Intraoperative monitoring included heart rate, noninvasive blood pressure, central venous pressure, electrocardiogram, oxygen saturation and end tidal CO
2, in all patients. Intraoperative hypertension was controlled with bolus IV injection of 5 - 10 mg labetalol (65 cases) or nitroglycerin infusion (25 cases), to keep the mean arterial pressure (MAP) in the range of 95 - 105 mmHg. Hypotension was managed with dopamine infusion (42 patients) to keep the MAP > 90 mmHg. In all patients with the diagnosis of severe pulmonary hypertension (seven cases), we started infusing norepinephrine drip, before injection of anesthetic drugs, to avoid decreasing systemic vascular resistance and blood pressure during the induction of anesthesia (
2,
3). Regarding the intraoperative replacement fluid that was used, it must be mentioned that during 2002 - 2008, normal saline (65 - 75 mL/kg) was the intraoperative replacement fluid of choice (534 cases). Gradually, our experience led us toward a combination of ringer lactate and normal saline, administered in equal amounts, to avoid increasing metabolic acidosis. In all cases, before artery clamping, heparin 3 - 4 unit/kg was intravenously injected. The mean time of vessel grafting was 25 ± 7.5 minutes, the renal artery was usually grafted to common iliac artery (780 cases), and external iliac artery graft was less common. In all patients, before reperfusion of the kidney, 5 mg verapamil was injected into the renal artery by the surgeon, using an insulin needle. After reperfusion of the kidney, in all patients, intravenous furosemide (150 - 200 mg) was slowly given. In this period, according to color, stiffness and turgidity of the transplanted kidney in the hand of the surgeon, we tried to optimize the blood pressure (MAP > 95 mmHg), using rapid crystalloid infusion, lower the level of anesthesia or perform dopamine infusion.
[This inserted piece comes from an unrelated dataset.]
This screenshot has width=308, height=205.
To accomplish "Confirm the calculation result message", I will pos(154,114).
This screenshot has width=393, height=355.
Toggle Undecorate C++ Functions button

In cadaveric renal transplant, 0.5 g/kg of mannitol were continuously infused from skin incision to the end of the operation.
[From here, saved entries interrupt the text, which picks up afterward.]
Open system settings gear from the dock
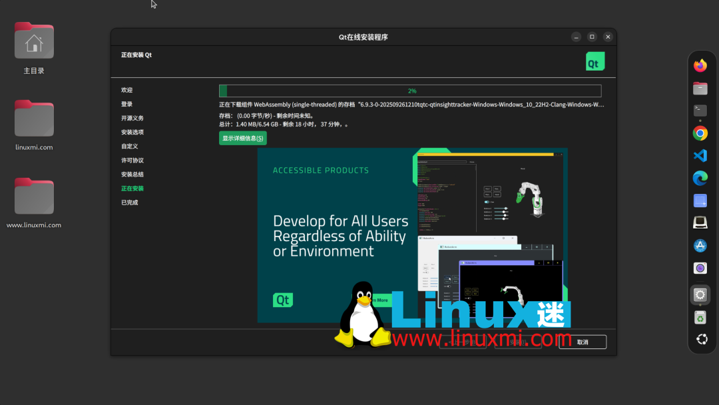This screenshot has width=719, height=405. [x=701, y=295]
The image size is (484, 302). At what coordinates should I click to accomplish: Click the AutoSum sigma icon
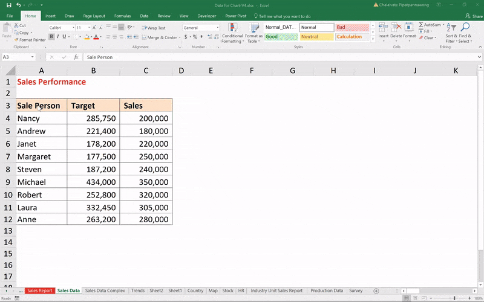[420, 25]
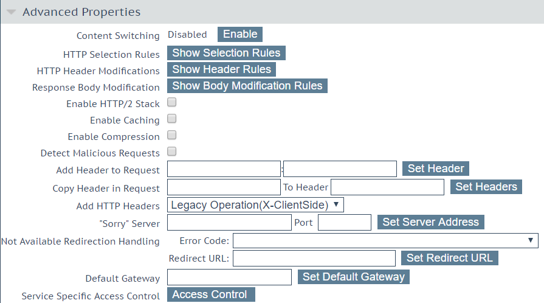Open Show Header Rules
544x303 pixels.
pos(221,69)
At the end of the operation, neuromuscular blockade was reversed with IV injection of neostigmine (0.05 mg/kg) combined with atropine (0.025 mg/kg). Postoperatively, most of the patients were extubated immediately, without any complication. However, in 46 patients, reversal of muscle relaxation was delayed and undergoing ventilator support for about 1 - 2 hours was necessary. Five patients were sent to the intensive care unit because of developing low blood pressure and pulmonary edema. Eighty-eight percent of the patients had a good early renal graft function and the creatinine serum level decreased within the first 2 postoperative days. In 10% of the patients, renal graft function within 3 - 5 days came back to near normal level, while in 2% of the cases, the serum creatinine level did not decrease and, eventually, three patients needed to undergo hemodialysis.